··· Listed entries

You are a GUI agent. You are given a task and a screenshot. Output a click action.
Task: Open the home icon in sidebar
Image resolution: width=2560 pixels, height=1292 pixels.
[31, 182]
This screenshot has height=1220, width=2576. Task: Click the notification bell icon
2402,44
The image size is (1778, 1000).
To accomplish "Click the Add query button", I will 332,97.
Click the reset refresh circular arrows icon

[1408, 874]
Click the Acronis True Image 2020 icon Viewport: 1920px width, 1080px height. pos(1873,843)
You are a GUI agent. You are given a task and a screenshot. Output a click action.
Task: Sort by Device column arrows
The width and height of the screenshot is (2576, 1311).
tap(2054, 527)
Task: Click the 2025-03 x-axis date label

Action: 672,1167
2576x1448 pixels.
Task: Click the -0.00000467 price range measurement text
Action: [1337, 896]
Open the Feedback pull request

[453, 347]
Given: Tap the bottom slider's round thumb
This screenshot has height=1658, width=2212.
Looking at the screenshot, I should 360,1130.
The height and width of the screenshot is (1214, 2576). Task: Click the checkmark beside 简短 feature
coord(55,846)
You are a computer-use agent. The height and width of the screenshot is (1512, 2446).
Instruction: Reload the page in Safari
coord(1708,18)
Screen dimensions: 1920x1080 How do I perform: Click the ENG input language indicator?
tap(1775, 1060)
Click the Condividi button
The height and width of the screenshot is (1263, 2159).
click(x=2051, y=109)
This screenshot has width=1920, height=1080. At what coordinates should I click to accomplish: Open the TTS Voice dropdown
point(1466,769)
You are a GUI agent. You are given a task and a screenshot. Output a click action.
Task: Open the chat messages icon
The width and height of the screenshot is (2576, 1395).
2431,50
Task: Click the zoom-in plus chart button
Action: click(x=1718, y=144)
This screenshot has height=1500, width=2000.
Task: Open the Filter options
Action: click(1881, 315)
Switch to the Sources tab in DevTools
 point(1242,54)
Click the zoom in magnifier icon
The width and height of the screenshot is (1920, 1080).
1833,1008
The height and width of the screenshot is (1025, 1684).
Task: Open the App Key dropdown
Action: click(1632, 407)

······

Copy the listing exactly.

You are a GUI agent. You are given a task and a screenshot. Output a click action.
Task: Open the home icon in sidebar
Image resolution: width=2560 pixels, height=1292 pixels.
[31, 182]
This screenshot has height=1220, width=2576. Task: Click the notification bell icon
2402,44
The image size is (1778, 1000).
To accomplish "Click the Add query button", I will 332,97.
Click the reset refresh circular arrows icon

[1408, 874]
Click the Acronis True Image 2020 icon Viewport: 1920px width, 1080px height. pos(1873,843)
You are a GUI agent. You are given a task and a screenshot. Output a click action.
Task: Sort by Device column arrows
The width and height of the screenshot is (2576, 1311).
tap(2054, 527)
Task: Click the 2025-03 x-axis date label

Action: 672,1167
2576x1448 pixels.
Task: Click the -0.00000467 price range measurement text
Action: [1337, 896]
Open the Feedback pull request

[453, 347]
Given: Tap the bottom slider's round thumb
This screenshot has height=1658, width=2212.
Looking at the screenshot, I should 360,1130.
The height and width of the screenshot is (1214, 2576). Task: Click the checkmark beside 简短 feature
coord(55,846)
You are a computer-use agent. The height and width of the screenshot is (1512, 2446).
Instruction: Reload the page in Safari
coord(1708,18)
Screen dimensions: 1920x1080 How do I perform: Click the ENG input language indicator?
tap(1775, 1060)
Click the Condividi button
The height and width of the screenshot is (1263, 2159).
click(x=2051, y=109)
This screenshot has width=1920, height=1080. At what coordinates should I click to accomplish: Open the TTS Voice dropdown
point(1466,769)
You are a GUI agent. You are given a task and a screenshot. Output a click action.
Task: Open the chat messages icon
The width and height of the screenshot is (2576, 1395).
2431,50
Task: Click the zoom-in plus chart button
Action: click(x=1718, y=144)
This screenshot has height=1500, width=2000.
Task: Open the Filter options
Action: click(1881, 315)
Switch to the Sources tab in DevTools
 point(1242,54)
Click the zoom in magnifier icon
The width and height of the screenshot is (1920, 1080).
1833,1008
The height and width of the screenshot is (1025, 1684).
Task: Open the App Key dropdown
Action: click(1632, 407)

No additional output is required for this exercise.